JKIA handles an average of 13,000 passengers daily, with more than 8,000 of these passengers departing.
The country’s main aviation hub also handles an average of 230 flights daily, with close to 114 of them departing either for domestic, regional or international destinations.
“The financial impact created by this illegal action is substantial. We are calculating and will advise together with the airlines on the exact cost.
“Cancelled and rescheduled flights come with costs including refunds and hosting passengers, not just here but in other airports whose flights were to terminate in Nairobi. This will cause untold financial burden to airlines,” Transport Cabinet Secretary James Macharia said.
KQ Managing Director Sebastian Mikosz said they were yet to fully calculate the financial costs to the airline, but in court papers filed Wednesday morning, the airline put the loss at Ksh300 million ($3m).
“The strike affected our morning operations, but we now expect things to slowly go back to normal as we strive to clear the backlog starting with the London and Dubai routes,” Mr Mikosz said in a statement in the evening.
Resumption of flights on the London route is critical to the airline due to stringent European Union Aviation regulations that would require KQ to compensate up to $600 per passenger were they to cancel the service routes for a period of more than 12 hours.
Within the continent, the carrier cancelled its Entebbe, Blantyre, Kigali and Dar es Salaam morning flights. Operations to Lagos, Accra, Abidjan and Dakar were also affected.
Inbound flights from Mumbai and Dubai were delayed by more than three hours, with passengers booked to fly out on these routes also affected.
“We had the first flight to Amsterdam at 12.30pm, followed by Mumbai and London. We also saw local flights to Kisumu and Mombasa take off,” Mr Macharia said.
Some Kawu officials, including secretary-general Moss Ndiema, were arrested and detained for taking part in the strike.
“We cannot allow a bunch of criminals to inconvenience hard working Kenyans going about their normal duties,” Mr Macharia had said.
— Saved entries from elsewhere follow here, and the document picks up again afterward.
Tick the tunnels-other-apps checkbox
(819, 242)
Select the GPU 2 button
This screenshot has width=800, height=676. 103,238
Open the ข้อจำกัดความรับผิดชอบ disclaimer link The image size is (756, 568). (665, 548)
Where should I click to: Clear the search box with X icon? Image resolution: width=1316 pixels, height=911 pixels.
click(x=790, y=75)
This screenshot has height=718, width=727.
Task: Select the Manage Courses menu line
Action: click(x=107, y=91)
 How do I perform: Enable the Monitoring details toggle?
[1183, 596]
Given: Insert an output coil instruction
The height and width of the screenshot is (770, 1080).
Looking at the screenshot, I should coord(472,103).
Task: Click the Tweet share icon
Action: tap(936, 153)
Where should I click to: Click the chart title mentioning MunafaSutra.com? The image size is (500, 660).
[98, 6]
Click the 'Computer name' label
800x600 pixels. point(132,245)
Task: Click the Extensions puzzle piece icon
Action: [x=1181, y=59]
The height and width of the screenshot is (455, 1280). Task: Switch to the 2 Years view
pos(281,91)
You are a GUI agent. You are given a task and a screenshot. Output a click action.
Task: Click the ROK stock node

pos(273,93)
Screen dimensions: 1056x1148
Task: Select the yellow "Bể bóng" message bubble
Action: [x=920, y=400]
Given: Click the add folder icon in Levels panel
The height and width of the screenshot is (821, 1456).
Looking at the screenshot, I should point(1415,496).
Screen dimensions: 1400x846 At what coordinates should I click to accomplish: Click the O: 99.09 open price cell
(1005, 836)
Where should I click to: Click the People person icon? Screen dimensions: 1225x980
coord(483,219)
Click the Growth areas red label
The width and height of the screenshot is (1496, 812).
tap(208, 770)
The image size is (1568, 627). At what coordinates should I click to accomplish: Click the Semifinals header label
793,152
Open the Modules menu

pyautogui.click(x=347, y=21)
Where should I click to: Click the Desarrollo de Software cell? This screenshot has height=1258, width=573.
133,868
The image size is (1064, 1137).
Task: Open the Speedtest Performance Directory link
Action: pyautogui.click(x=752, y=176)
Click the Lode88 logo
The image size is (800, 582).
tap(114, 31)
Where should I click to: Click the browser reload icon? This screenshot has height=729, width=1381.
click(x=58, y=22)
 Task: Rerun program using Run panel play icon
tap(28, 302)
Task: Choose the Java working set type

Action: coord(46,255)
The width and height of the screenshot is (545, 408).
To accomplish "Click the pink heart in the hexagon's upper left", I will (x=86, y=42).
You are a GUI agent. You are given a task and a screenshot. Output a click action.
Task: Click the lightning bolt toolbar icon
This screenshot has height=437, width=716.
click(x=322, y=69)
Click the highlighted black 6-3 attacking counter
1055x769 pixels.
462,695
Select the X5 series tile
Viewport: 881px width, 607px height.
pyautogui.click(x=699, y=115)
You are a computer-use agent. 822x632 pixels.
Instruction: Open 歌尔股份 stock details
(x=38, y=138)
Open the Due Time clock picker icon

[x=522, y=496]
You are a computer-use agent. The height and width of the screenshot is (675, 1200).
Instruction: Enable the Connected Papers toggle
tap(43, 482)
The Amsterdam, Mumbai and London flights normally all depart between 8.45am and 9.30am. The strike not only affected KQ, but also other carriers that operate from JKIA.
More than 20 foreign airlines operate out of JKIA, including RwandAir, KLM, Swiss Air, Air France, KQ, Qatar, Turkish Airlines, Air Mauritius, British Airways, Emirates, South African Airways, Air Saudi and Ethiopian Airlines.
Mr Macharia said they managed to replace more than 30 KAA screeners who had downed their tools with those from KQ and the Kenya Air Force, which allowed them to start processing passengers for departures.
Etihad, Ethiopian, Emirates, RwandAir were some of the flights that saw immediate cancellation in their morning schedules sending their operations into crisis mode.
By evening, the airline had reopened its routes with flights to Entebbe, Cape Town, Johannesburg, Dubai, London, Harare and other regional airlines, including South African Airline that operates two scheduled flights to Johannesburg, and Ethiopian Airlines, flights taking off and landing in the evening, as operations started normalising.